- To provide an update on the setting of patients with EGFR-mutated advanced non-small cell lung cancer (NSCLC) and implications for targeted treatments
- To provide a summary of data from clinical studies with EGFR tyrosine kinase inhibitors (TKIs) in patients with advanced NSCLC
- To provide an update on the mechanisms of resistance to EGFR TKIs and how to overcome it
|Title||Duration||Content||CME Points||CME Test|
|Important Pathways to Target in (Advanced) NSCLC: A Focus on EGFR-Inhibition and Implications for Clinical Practice||50 min.||82 slides||1||Take test|
This E-Learning module elaborates the role of epidermal growth factor receptor (EGFR) tyrosine kinase inhibitors (TKIs) in patients with EGFR-mutated non-small cell lung cancer (NSCLC) and provides the timeline of the development of different generations of EGFR TKIs with illustration of results from relevant clinical trials, putting the achievements, in terms of improved outcomes, into a clinically relevant context.
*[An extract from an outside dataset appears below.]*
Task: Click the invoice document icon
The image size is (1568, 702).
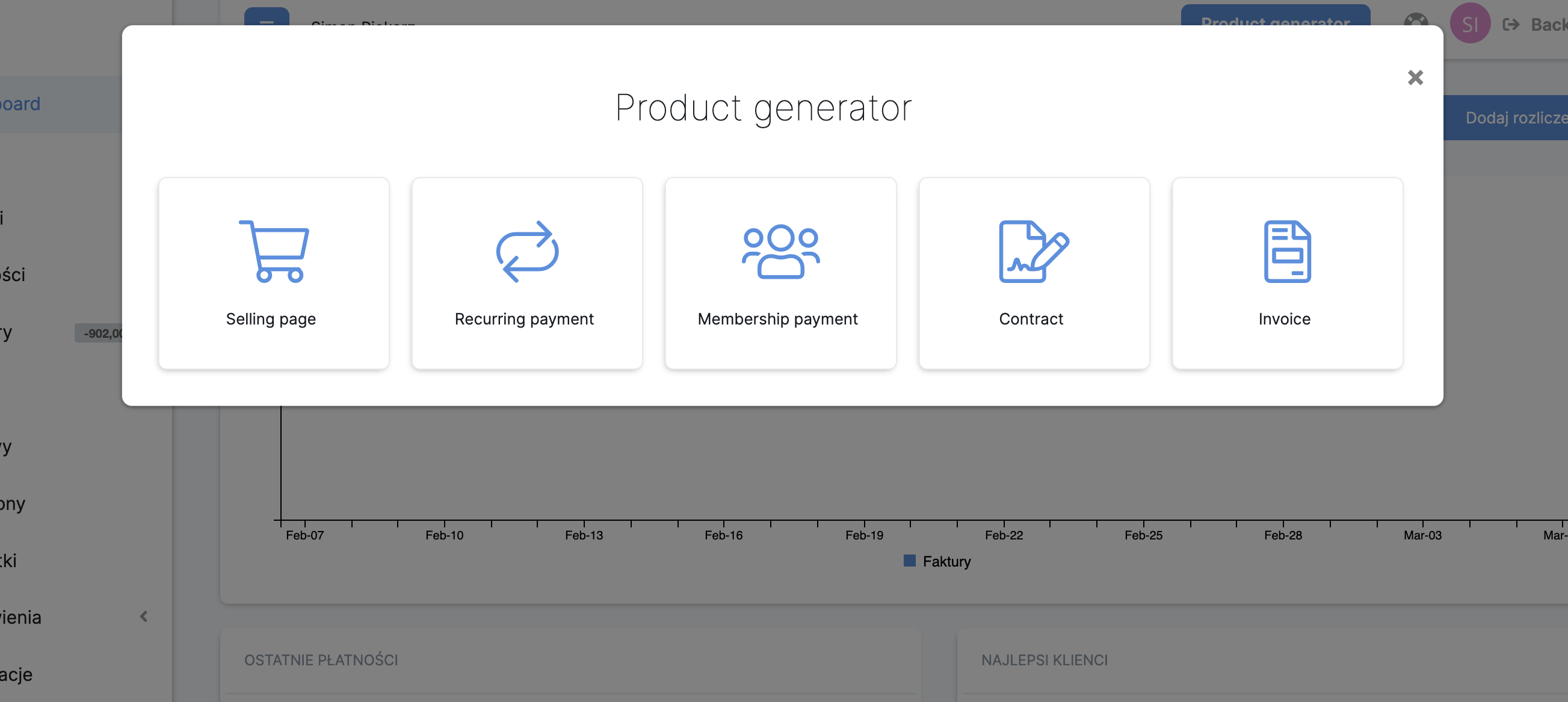Action: point(1287,252)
The authors contextualize clinical practice messages in terms of selection of treatment options for patients with EGFR mutation-positive NSCLC. They discuss the data from relevant clinical trials in terms of first and second generation of EGFR TKIs, elaborate acquired resistance to EGFR-TKIs and discuss the data on third-generation EGFR TKIs.
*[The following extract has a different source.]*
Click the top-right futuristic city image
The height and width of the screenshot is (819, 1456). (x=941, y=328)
The module details treatment strategies for patients who develop resistance mutation and analyses the type of progression that drives therapy, as well as the role of re-biopsy and liquid biopsy.
In particular, the authors underline that in NSCLC patients with activating EGFR mutations, EGFR TKIs therapy statistically significantly delays disease progression and should be considered as front-line therapy. In EGFR wild-type patients, EGFR TKIs are not recommended in first-line, being inferior to chemotherapy and no better than placebo.
At the time of progression, patients on EGFR TKIs should undergo additional molecular testing to select the optimal therapy. Blood based testing may be considered in patients where a biopsy is not always possible, if blood is negative a biospy should be performed. The authors advise to consider both plasma and tumour analysis to confirm presence or absence of T790M mutation. Osimertinib is preferred to chemotherapy in patients with T790M positive tumours at the time of progression. They state that the switch to chemotherapy is standard of care for T790M negative patients. Furthermore, the authors advise to consider clinical trials for T790M negative population to assess new agents e.g. Axl, MET, HER2 and other inhibitors.
This module has been developed from a previous E-Learning module that elaborated different pathways relevant for targeted treatments in patients with advanced NSCLC. The authors have presented here the new data since then.
The authors have reported no conflicts of interest